As mentioned above, this was done in "phases", each with a separate dataset. Most were done with a max_seq_length of 32k, a few of them were dropped to 16k to make sure they fit in the hardware.

lr was all over the place but in general somewhere between 1e-5 and 4e-6. These were all separate LoRAs using r=64 and alpha=32 with rsLoRA enabled. epochs were 2 or 3 for everything except c2, as that'd take far too long.

  • p1: Private RP dataset (RPT-Varied-Small)
  • p2: TheDrummer/AmoralQA-v2
  • p3: AIRRC/Eudaimonic
  • p4: Two private RP datasets (cc-gpt4-sfw-sharegpt & cc-gpt4-nsfw-sharegpt)
  • p5: A random subset of the infamous "c2"-logs dataset, cleaned and deduped (approx. 30%)
  • p6: Private RP dataset (RPT-Varied-Small_v1.5)
  • p7: NewEden/PIPPA-Mega-Filtered
  • p8: Squish42/bluemoon-fandom-1-1-rp-cleaned

(Note: the RPT-Varied-Small and RPT-Varied-Small_v1.5 datasets are due to be released after I manually verify their fitness.)

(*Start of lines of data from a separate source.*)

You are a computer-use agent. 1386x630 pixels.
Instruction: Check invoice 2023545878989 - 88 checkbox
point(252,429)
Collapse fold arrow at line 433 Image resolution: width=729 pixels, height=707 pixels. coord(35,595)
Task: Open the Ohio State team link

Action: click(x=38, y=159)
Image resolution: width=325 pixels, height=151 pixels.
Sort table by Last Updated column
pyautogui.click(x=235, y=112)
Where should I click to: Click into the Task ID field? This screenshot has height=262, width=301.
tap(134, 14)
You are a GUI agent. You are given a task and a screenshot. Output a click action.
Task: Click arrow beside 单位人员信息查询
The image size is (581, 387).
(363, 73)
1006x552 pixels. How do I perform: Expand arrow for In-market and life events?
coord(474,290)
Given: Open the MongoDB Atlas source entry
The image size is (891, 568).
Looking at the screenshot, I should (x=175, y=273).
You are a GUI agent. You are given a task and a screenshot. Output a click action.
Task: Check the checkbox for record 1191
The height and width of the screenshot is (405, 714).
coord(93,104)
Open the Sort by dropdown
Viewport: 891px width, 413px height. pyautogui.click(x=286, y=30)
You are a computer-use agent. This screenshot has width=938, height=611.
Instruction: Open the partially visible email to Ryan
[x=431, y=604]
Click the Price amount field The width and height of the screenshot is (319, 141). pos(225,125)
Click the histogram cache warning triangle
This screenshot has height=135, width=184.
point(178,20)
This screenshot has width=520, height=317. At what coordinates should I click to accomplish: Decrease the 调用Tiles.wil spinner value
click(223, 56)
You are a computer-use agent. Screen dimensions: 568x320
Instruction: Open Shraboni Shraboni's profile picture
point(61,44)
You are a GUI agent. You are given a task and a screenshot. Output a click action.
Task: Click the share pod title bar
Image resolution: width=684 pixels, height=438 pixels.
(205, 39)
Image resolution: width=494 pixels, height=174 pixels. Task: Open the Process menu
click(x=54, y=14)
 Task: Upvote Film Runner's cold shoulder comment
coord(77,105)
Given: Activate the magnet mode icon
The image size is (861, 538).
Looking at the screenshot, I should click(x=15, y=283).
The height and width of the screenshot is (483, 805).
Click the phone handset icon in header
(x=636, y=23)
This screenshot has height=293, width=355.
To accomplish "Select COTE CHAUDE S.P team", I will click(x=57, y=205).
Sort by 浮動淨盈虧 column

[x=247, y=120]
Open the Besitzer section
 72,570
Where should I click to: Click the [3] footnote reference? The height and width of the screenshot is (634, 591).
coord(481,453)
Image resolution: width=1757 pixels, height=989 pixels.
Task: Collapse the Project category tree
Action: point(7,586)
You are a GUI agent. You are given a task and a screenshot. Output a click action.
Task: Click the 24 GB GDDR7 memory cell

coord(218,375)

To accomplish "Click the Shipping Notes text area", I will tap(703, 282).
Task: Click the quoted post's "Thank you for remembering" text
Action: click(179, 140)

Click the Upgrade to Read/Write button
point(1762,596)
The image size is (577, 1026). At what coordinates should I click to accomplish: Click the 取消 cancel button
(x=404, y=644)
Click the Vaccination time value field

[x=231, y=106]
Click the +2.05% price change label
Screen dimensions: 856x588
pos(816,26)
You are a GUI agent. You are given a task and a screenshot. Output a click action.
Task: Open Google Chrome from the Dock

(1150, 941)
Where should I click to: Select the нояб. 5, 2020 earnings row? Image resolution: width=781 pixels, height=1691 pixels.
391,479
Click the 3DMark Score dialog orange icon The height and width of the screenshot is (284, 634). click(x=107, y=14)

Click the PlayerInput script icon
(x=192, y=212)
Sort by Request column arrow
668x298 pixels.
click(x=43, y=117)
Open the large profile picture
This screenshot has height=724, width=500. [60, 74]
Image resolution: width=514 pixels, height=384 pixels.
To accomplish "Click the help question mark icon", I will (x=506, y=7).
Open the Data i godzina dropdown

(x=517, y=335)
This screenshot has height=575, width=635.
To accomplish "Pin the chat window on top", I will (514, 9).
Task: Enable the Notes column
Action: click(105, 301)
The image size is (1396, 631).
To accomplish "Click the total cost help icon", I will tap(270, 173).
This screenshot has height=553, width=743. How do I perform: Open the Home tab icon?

Once all LoRAs were trained, I separately merged them into the base model then I used mergekit (config) to "merge" them into a MoE. I chose to initialize the router randomly as I was going to training that part later. After that, I trained the routing layers for 8 epochs with lr = 1e-6 and grimulkan/LimaRP-augmented as the dataset. It took roughly 8.5 hours on a 6xA40 instance on RunPod.

Recommended Settings

Phi-4 format. What I used for my tests:

  • Temp 1
  • minP 0.05

FAQ

Q: Why not do anything constructive, like GRPO-tune a model of usable size?
A: Where's the fun in that?

Q: Are you, like, okay?
A: Objectively? Probably not. Subjectively? Never better.

Q: You know this still sucks for RP, right?
A: Yup. Should have pivoted to reasoning and code once R1 hit, but sunk cost and all kept me on this trajectory.